Ultimo romanzo incompiuto di Kafka, salvato da Max Brod alla distruzione che lo scrittore boemo aveva chiesto per tutto il suo materiale inedito alla sua morte.
Ci sono libri che raccontano una storia, che aprono un arco narrativo e lo chiudono, appagando una traiettoria logica: inizio, centro, fine. E poi ci sono libri, come questo, che schiudono una piccola fessura su una dimensione diversa, ambigua, transitoria e potrebbero non finire mai, esattamente come in questo caso, in cui non arriva un finale a chiudere la storia dell’agrimensore K.
I personaggi (K., Barbabas, Olga, Frieda, Klamm) sono poco più che marionette, animate da tiranti invisibili che le collegano, e la loro consistenza sembra nascere proprio dalle connessioni tra loro più che da un loro definito carattere.

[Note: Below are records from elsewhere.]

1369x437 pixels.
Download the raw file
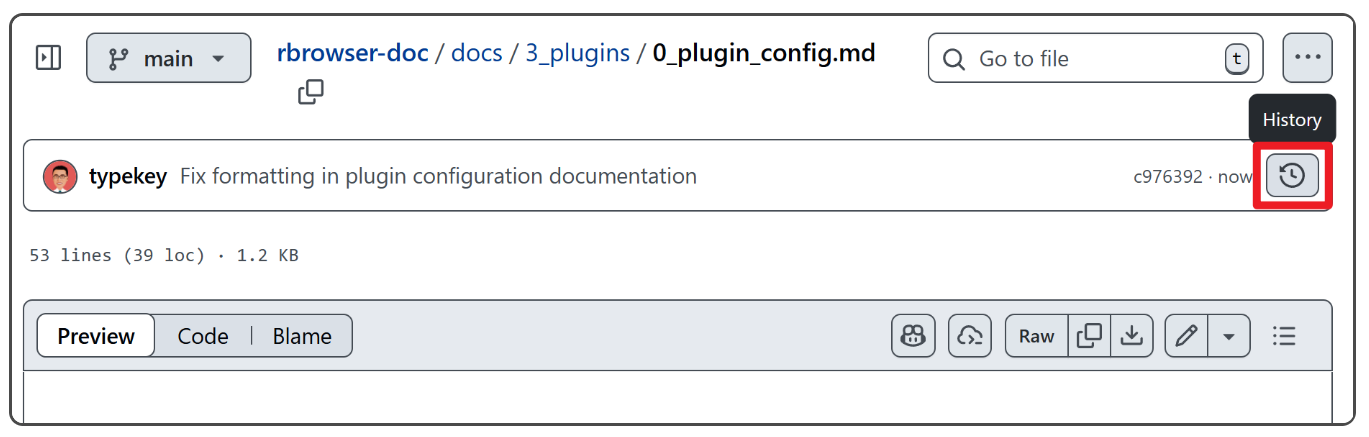[1131, 336]
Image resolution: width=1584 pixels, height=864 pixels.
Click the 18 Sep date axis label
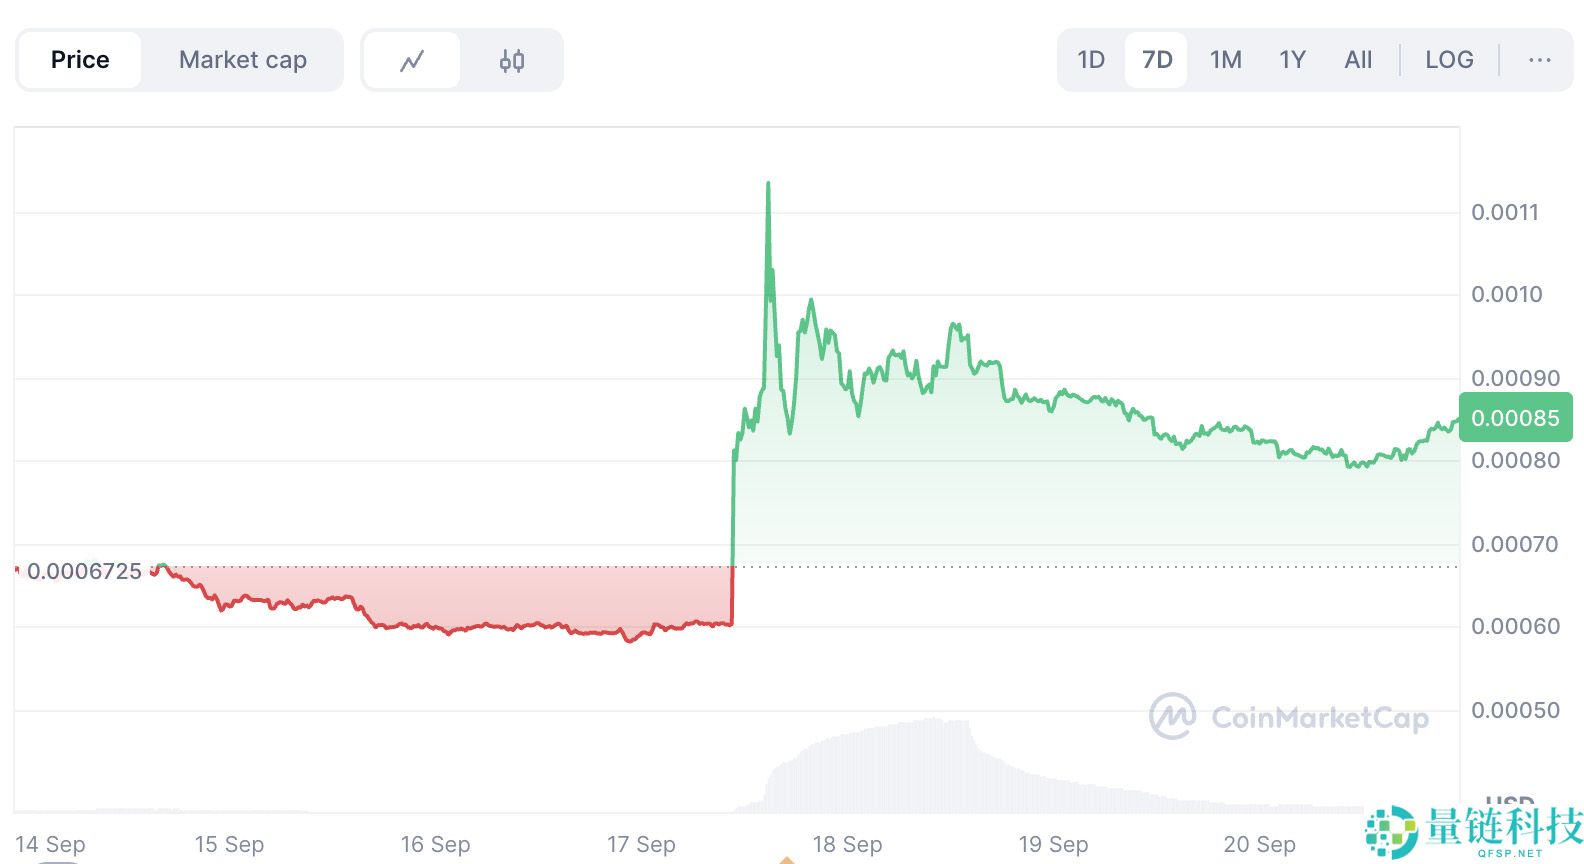847,845
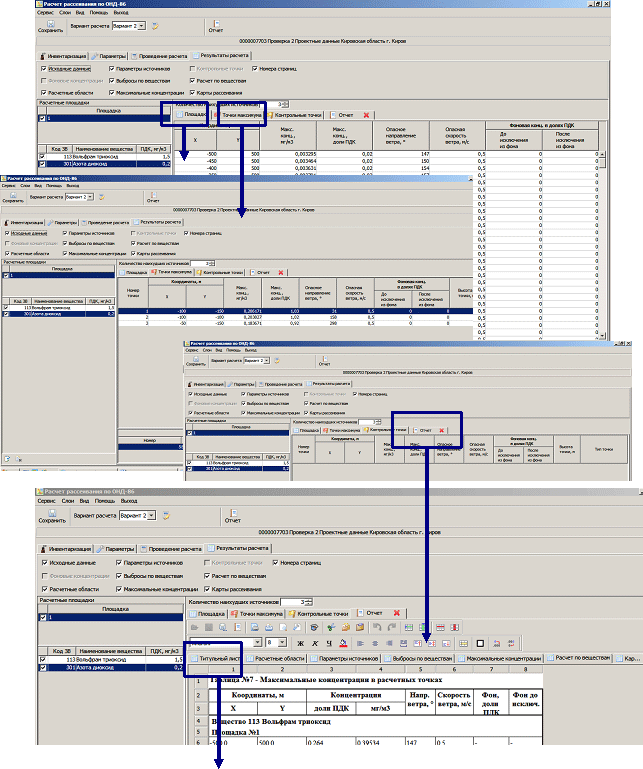Screen dimensions: 643x769
Task: Click the font color icon in report editor
Action: point(344,642)
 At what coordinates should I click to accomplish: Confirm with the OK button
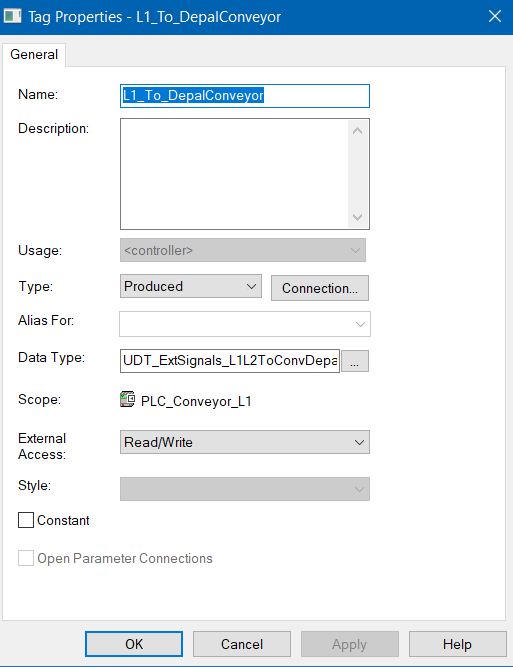134,644
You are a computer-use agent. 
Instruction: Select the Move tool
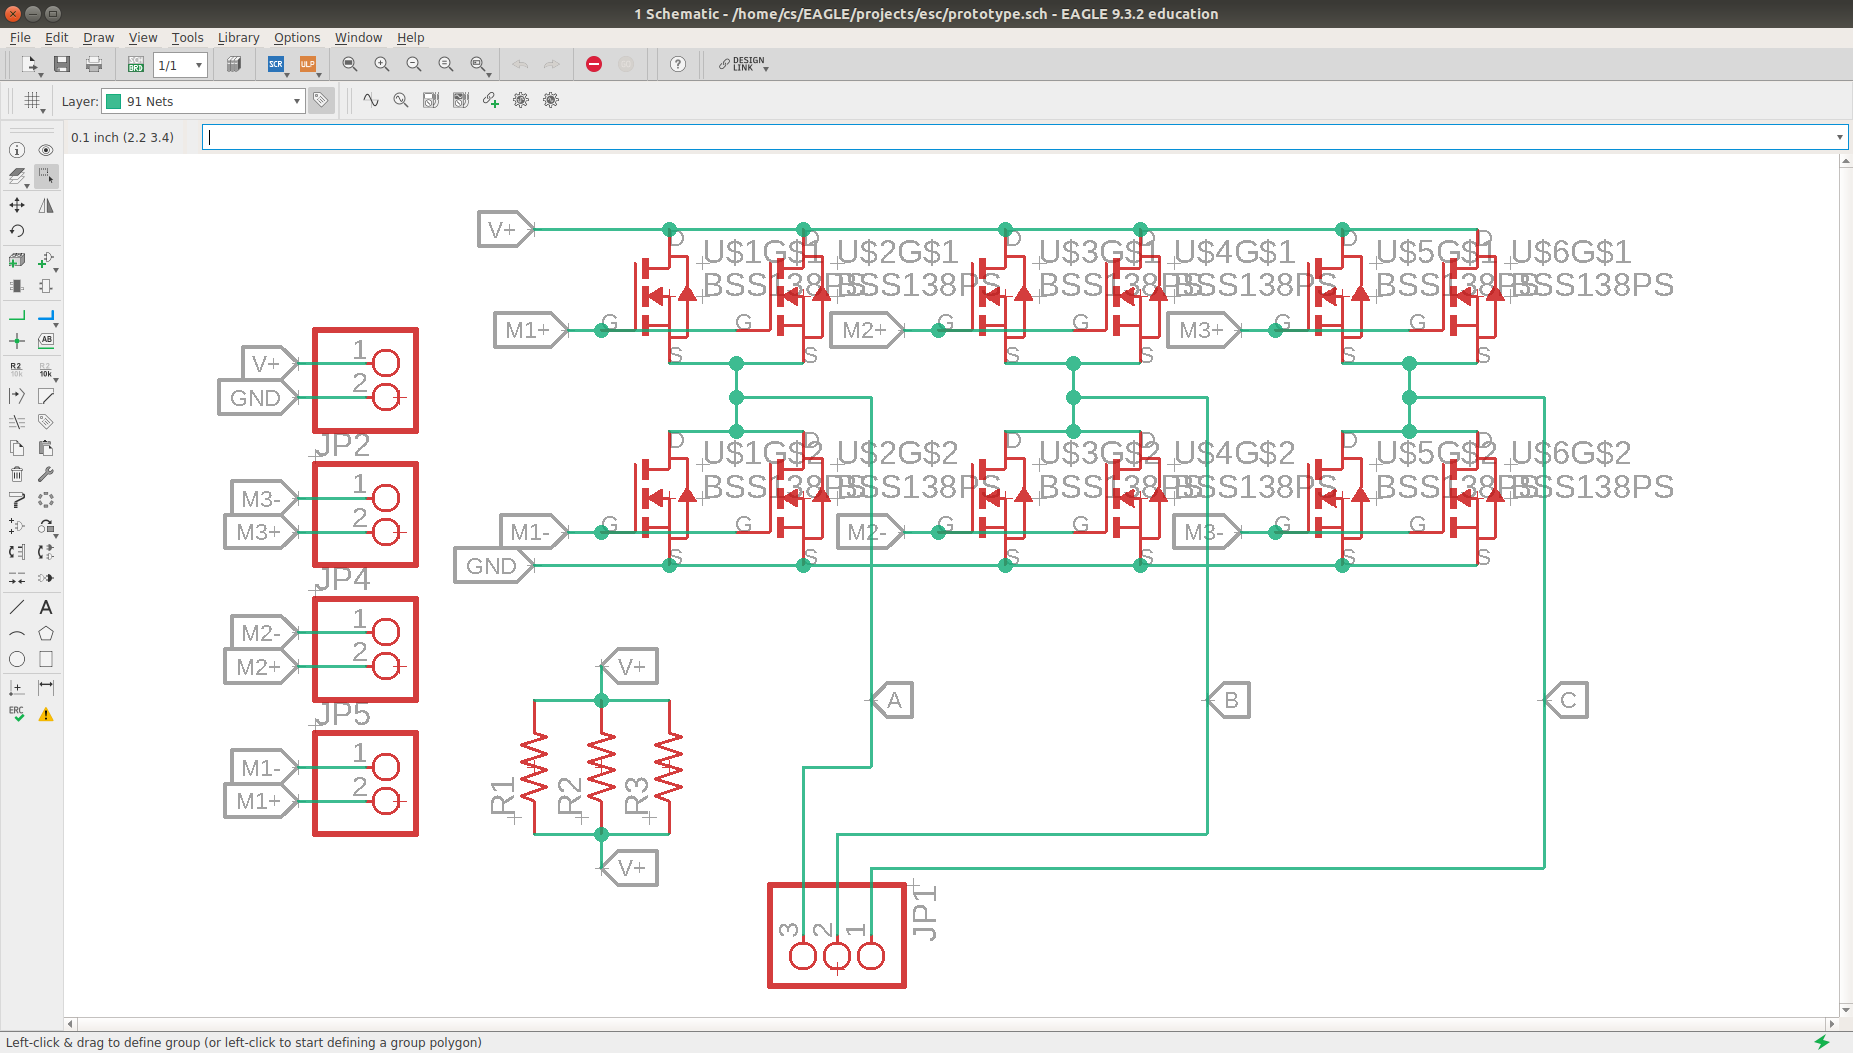point(17,205)
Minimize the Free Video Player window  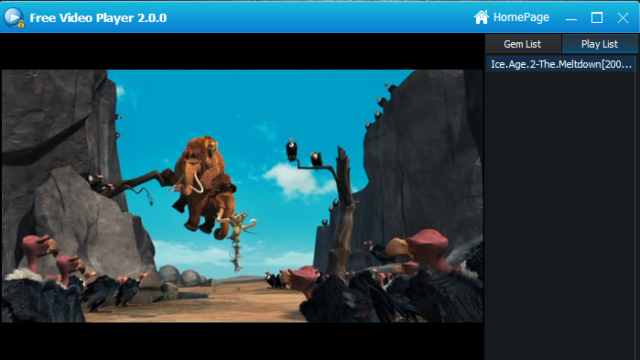(571, 18)
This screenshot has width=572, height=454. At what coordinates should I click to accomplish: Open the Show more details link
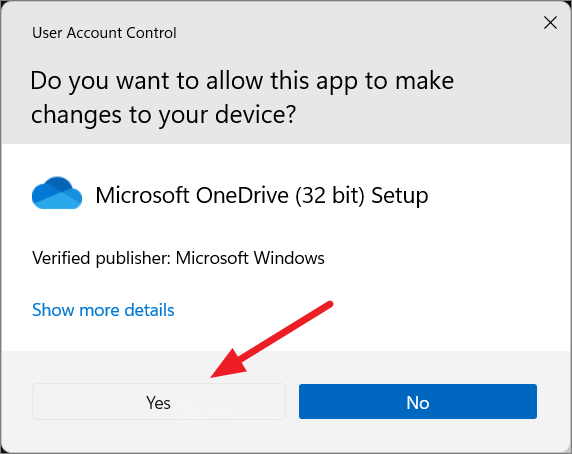pyautogui.click(x=103, y=310)
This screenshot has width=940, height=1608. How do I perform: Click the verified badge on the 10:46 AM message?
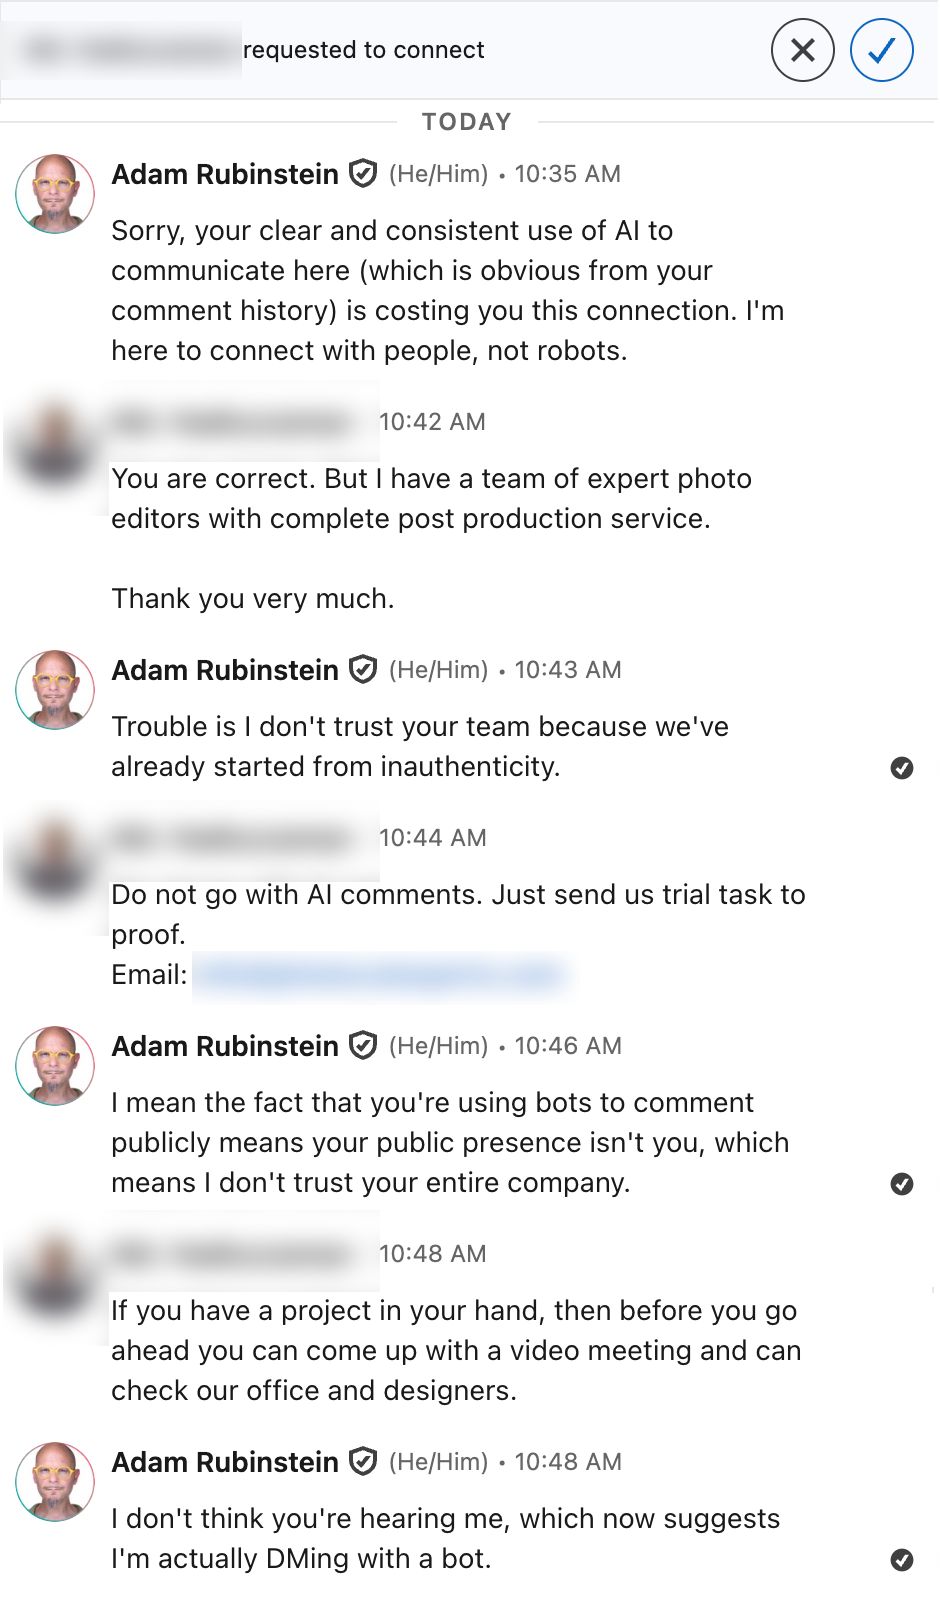point(363,1045)
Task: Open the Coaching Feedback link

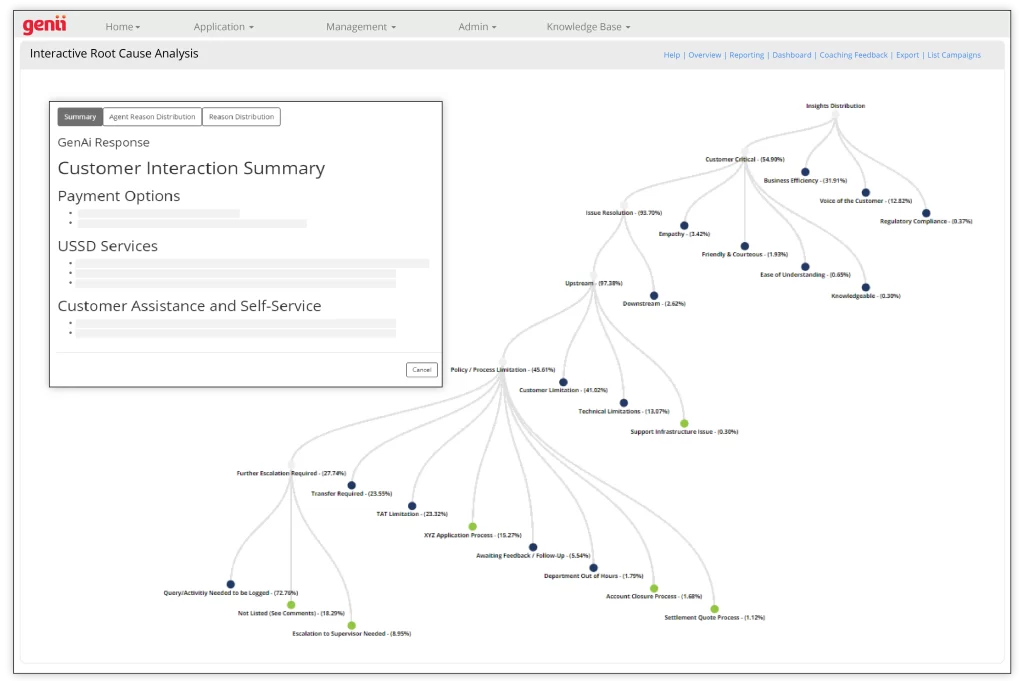Action: pos(853,55)
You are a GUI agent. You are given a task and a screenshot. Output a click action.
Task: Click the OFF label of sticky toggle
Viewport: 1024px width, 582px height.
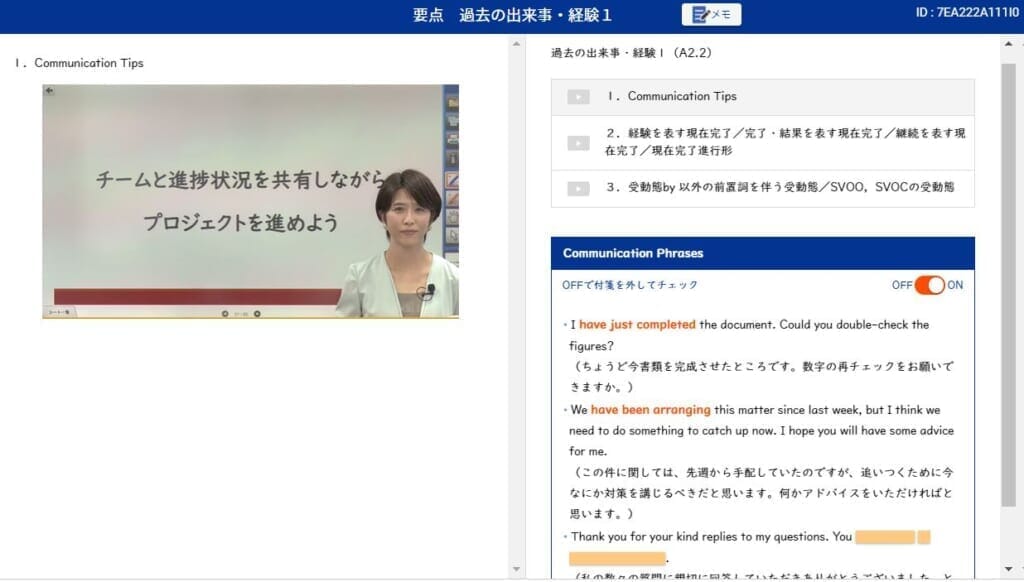point(902,285)
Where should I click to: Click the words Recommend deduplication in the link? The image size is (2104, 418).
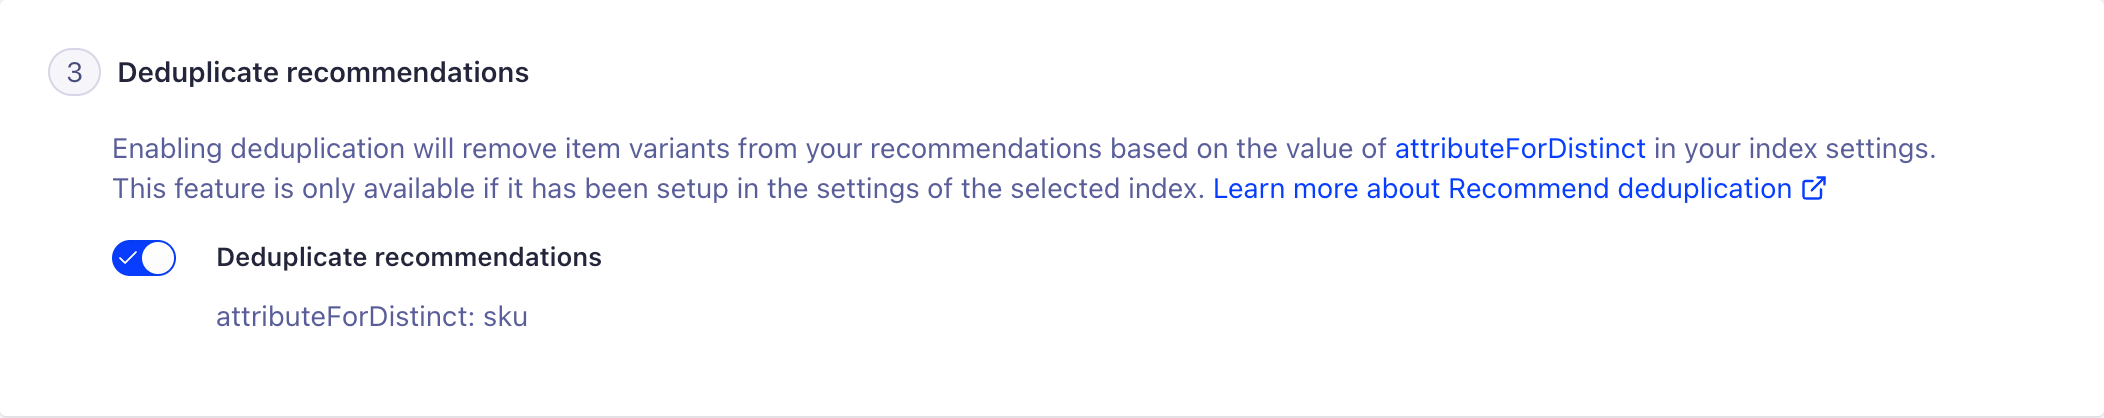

La storia è presto detta: K. arriva al castello, dove è stato chiamato per fare l’agrimensore, ma non potrà mai farlo. Si troverà in una dimensione gerarchica strutturata fatta di Signori, Segretari e Messaggeri, avrà una storia d’amore (d’amore?) con Frieda, cameriera in una locanda, vivranno insieme una vita quasi matrimoniale nella stanzetta di una scuola, funestata da due assistenti esuberanti.
I personaggi hanno i loro drammi e i loro struggimenti, ma sembrano fatti per essere dissolti e lasciare spazio all’ambiguità. A ogni momento, nel libro, non possiamo poggiare un passo sicuro, non facciamo in tempo a credere alla verità di qualcosa che subito viene smentita. È una narrativa costruita per somma di piccole situazioni, di conseguenze, azioni e reazioni che però non sempre sono decifrabili.
È un gioco di pupazzi che diventa tridimensionale nella dimensione del tormento, uno svuotamento del modello di Dostoevskij in cui non c’è più il delitto, ma solo il castigo (o meglio, la pena).
Non è difficile vedere nell’inaccessibile castello (che a veder bene è una serie di costruzioni, non un’unica grande struttura) un calco della Fortezza Bastiani del Deserto dei Tartari di Buzzati o nei due genitori di Barbabas gli spettri di Nagg e Nell nel Finale di partita beckettiano. La scrittura di Kafka lascia un segno che si amplifica nel tempo e segna opere e autori distanti, come L’inquilino del terzo piano di Roland Topor, Epepe di Ferenc Karinthy, Eraserhead di David Lynch, la serie Scissione di Ben Stiller. Il comune denominatore è il Perturbante: “quella sorta di spaventoso che risale a quanto ci è noto da lungo tempo, a ciò che ci è familiare”, definito da Freud in un saggio pubblicato nel 1919, quattro anni dopo la pubblicazione del racconto La Metamorfosi di Kafka.
All’inizio del bellissimo libro di racconti Quattro novelle sulle apparenze di Gianni Celati è citato in esergo uno scritto giovanile di Kafka: “Poiché noi siamo come tronchi d’albero nella neve. Apparentemente vi aderiscono sopra, ben lisci, e con una scossa si dovrebbe poterli spingere da parte. No, non si può, perché sono legati saldamente al suolo. Però guarda, anche questa è soltanto un’apparenza”. Questo scritto trova eco tra le pagine del Castello: “Tutto ciò non poteva avere un’importanza decisiva, era solo apparenza e non poteva risultarne che apparenza.”
Tutto il mondo è un’apparenza che nasconde altre apparenze, guidate da forze sottili e nascoste, da debolezze quotidiane e invincibili.
Questo per Kafka, questo per noi.
Ivan Talarico
Citazione:
Certo un rischio c’era, e la lettera lo sottolineava abbastanza, lo descriveva anzi con un certo compiacimento, come se fosse una cosa inevitabile. Era la condizione d’impiegato: servizio, superiori, compiti, remunerazione, rendiconti, lavoratori, la lettera pullulava di tutto questo, e anche quando parlava d’altro, di cose più personali, lo faceva sempre da quel punto di vista. Se K. voleva diventare un impiegato, facesse pure, ma allora davvero con tutta la terribile serietà che escludeva ogni altra prospettiva. K. sapeva di non essere minacciato da una costrizione reale, non la temeva, in questa circostanza meno che in altre, temeva invece la violenza di un ambiente scoraggiante, quella dell’abitudine alle delusioni, la violenza degli impercettibili influssi che ogni istante esercita, ma era necessario che egli osasse affrontare questo pericolo. La lettera non taceva del resto che, se si fosse arrivati a degli scontri, era K. che aveva avuto la temerarietà d’incominciare.